▶ [EXERCISE REQUIREMENTS]:
Report every line in the records below that contains the string "size", copying each matching line in full.

▶ [AVAILABLE DATA]:

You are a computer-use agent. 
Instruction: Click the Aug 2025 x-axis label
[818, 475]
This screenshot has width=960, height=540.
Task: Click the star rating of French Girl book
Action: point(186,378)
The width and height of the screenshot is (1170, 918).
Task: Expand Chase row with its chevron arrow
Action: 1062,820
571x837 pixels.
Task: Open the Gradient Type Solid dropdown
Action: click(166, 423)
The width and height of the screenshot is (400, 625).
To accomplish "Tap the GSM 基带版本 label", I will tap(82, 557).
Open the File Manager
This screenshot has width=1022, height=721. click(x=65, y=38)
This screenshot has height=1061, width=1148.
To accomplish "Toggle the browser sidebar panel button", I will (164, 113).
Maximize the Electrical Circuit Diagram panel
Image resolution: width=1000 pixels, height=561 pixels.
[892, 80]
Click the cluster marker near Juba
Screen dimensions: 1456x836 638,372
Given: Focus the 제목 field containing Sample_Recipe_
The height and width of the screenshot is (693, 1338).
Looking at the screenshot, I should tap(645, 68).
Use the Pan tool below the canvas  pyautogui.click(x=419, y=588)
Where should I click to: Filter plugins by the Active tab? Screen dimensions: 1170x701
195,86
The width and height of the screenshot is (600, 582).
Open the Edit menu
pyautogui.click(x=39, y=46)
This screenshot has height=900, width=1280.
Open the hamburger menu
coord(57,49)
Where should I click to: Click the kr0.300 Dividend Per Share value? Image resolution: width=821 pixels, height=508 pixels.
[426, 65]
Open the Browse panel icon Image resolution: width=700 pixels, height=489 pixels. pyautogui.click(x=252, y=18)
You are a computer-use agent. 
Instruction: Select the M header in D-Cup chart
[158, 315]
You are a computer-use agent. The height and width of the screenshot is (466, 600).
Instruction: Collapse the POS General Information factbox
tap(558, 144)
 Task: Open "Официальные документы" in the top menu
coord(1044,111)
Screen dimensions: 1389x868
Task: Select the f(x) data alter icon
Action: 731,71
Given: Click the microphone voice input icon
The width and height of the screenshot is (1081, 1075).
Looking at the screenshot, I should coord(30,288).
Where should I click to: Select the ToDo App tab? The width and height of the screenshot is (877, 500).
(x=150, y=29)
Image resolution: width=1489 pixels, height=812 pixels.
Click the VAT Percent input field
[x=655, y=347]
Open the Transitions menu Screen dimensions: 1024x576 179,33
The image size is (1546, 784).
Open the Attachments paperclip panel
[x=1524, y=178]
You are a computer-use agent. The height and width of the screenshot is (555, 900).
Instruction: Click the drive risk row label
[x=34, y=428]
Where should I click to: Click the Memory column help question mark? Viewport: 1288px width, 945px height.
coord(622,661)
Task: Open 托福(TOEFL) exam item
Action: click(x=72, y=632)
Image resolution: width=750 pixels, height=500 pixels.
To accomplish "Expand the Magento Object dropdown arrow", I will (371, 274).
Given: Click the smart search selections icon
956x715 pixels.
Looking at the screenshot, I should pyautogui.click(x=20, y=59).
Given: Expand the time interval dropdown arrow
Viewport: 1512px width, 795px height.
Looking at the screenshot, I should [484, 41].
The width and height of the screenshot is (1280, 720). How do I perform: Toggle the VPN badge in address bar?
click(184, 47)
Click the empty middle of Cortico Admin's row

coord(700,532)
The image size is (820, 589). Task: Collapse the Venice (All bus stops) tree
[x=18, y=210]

▶ [THE COMPLETED TASK]:
The image size is (1546, 784).
The image size is (820, 589). Task: Collapse the Venice (All bus stops) tree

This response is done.